== Segment start ==
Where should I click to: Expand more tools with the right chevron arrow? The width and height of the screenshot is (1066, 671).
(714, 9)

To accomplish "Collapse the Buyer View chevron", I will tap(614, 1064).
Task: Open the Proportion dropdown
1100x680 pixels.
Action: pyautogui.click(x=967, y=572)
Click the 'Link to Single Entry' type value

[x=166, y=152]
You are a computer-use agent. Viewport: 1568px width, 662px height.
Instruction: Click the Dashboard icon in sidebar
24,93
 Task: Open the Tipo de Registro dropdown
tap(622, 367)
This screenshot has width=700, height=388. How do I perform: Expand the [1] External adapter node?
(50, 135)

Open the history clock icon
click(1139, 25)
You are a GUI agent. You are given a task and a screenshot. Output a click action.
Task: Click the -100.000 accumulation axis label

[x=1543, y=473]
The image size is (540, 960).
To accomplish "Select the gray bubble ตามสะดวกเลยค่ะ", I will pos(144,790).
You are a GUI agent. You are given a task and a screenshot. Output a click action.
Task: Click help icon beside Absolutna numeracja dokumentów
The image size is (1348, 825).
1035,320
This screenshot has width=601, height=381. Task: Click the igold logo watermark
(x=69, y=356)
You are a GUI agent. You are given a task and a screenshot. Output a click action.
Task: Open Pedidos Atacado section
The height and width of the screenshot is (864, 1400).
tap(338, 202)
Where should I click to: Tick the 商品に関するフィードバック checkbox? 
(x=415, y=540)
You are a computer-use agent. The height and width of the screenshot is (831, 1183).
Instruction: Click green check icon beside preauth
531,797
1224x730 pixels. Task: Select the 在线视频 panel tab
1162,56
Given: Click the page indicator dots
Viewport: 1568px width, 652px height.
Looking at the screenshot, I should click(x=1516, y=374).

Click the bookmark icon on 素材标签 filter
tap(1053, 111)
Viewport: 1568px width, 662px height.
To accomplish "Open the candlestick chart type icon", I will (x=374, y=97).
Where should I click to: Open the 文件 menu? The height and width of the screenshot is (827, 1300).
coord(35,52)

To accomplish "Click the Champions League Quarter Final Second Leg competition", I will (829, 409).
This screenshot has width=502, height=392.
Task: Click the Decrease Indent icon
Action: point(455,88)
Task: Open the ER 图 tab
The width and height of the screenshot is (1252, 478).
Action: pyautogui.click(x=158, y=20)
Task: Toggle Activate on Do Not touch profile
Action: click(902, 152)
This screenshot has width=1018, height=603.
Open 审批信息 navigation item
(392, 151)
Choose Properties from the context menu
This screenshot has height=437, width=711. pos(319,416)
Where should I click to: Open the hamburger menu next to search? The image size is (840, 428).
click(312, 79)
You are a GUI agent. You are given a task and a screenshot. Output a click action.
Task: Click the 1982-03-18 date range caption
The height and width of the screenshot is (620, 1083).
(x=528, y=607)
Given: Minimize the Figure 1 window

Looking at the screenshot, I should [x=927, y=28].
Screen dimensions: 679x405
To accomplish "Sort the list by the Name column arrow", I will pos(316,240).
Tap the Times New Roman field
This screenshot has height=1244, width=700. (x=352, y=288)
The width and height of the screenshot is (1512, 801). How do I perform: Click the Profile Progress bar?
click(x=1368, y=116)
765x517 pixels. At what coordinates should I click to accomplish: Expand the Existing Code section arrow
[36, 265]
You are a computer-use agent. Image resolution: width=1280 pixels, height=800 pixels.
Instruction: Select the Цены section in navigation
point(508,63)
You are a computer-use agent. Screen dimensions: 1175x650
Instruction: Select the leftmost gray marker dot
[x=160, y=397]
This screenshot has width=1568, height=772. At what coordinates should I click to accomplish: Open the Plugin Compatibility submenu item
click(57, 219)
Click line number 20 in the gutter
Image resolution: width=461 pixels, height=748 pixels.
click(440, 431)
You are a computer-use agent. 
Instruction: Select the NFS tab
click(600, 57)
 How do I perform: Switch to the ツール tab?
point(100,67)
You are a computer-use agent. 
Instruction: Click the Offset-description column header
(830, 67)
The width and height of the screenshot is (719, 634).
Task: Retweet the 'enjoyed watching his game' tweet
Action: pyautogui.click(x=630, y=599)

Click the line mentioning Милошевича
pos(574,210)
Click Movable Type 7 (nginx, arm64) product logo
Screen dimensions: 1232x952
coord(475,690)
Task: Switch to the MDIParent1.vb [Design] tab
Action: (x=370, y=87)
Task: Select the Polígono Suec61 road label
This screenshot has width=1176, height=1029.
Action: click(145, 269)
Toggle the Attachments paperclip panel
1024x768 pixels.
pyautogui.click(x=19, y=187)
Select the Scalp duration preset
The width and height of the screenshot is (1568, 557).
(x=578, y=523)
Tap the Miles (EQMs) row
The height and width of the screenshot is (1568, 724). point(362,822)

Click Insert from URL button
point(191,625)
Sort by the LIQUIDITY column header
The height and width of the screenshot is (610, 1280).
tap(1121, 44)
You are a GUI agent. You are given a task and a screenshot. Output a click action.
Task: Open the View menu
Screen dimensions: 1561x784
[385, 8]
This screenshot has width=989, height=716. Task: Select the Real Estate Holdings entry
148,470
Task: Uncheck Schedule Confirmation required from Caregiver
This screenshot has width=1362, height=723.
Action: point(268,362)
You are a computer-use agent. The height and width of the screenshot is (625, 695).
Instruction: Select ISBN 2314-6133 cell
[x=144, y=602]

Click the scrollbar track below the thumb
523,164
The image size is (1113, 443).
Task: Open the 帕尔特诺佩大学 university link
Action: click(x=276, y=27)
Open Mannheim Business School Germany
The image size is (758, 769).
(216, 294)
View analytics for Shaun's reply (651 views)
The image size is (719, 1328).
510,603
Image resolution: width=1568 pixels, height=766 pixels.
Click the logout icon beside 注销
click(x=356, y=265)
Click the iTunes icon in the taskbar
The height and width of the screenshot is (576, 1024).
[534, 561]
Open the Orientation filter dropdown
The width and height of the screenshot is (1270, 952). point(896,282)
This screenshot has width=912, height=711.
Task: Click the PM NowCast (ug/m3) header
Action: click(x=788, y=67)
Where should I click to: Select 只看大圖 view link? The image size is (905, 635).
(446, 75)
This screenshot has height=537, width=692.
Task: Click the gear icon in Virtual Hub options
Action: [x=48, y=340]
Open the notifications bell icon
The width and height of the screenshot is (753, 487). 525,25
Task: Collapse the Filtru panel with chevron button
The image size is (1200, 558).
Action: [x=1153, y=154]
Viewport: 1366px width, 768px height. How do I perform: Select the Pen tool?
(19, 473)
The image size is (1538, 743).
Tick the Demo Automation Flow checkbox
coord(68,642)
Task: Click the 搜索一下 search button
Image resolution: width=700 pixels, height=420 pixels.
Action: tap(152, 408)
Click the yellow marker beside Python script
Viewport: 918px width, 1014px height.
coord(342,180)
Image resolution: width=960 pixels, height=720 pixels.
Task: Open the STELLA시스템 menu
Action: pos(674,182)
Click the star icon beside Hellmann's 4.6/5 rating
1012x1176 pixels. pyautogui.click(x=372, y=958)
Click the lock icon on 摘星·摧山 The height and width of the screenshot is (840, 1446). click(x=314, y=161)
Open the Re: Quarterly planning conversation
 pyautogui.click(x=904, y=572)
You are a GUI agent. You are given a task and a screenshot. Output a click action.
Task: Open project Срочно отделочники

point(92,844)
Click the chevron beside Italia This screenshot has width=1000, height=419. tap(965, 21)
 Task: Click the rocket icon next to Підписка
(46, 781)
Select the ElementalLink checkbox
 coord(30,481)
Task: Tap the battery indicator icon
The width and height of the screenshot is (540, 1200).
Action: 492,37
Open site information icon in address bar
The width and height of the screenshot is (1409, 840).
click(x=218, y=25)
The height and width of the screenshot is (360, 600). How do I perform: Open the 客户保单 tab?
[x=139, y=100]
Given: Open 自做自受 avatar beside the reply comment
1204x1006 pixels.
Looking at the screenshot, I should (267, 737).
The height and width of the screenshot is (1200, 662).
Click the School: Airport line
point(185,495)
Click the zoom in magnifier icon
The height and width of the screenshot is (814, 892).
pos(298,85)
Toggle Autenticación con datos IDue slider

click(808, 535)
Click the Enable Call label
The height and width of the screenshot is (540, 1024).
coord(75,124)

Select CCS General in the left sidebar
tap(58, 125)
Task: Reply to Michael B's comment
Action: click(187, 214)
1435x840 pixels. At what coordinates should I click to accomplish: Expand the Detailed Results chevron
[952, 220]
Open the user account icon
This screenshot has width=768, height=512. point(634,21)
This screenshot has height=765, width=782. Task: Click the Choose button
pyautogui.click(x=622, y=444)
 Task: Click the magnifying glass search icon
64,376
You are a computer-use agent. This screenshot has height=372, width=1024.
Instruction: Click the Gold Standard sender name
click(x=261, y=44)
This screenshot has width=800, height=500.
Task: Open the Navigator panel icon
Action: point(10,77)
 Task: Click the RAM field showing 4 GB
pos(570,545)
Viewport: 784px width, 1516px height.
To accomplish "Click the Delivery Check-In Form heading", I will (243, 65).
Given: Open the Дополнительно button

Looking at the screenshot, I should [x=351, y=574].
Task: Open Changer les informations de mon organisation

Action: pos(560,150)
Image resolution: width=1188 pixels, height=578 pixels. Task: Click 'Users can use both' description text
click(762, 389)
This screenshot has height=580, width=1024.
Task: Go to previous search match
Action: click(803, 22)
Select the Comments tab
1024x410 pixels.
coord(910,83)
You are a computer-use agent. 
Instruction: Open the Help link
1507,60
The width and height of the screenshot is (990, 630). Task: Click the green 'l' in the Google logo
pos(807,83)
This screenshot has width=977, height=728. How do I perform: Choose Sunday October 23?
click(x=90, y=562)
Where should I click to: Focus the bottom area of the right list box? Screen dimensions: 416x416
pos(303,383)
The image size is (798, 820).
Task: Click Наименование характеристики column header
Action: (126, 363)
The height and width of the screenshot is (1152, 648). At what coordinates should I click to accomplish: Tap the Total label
== Segment end ==
WHAT THE TASK ASKS: Using the records above, write out exactly the lines from the one containing "Where should I click to: Focus" through the last, and add nothing.

THE COMPLETED TASK:
Where should I click to: Focus the bottom area of the right list box? Screen dimensions: 416x416
pos(303,383)
The image size is (798, 820).
Task: Click Наименование характеристики column header
Action: (126, 363)
The height and width of the screenshot is (1152, 648). At what coordinates should I click to accomplish: Tap the Total label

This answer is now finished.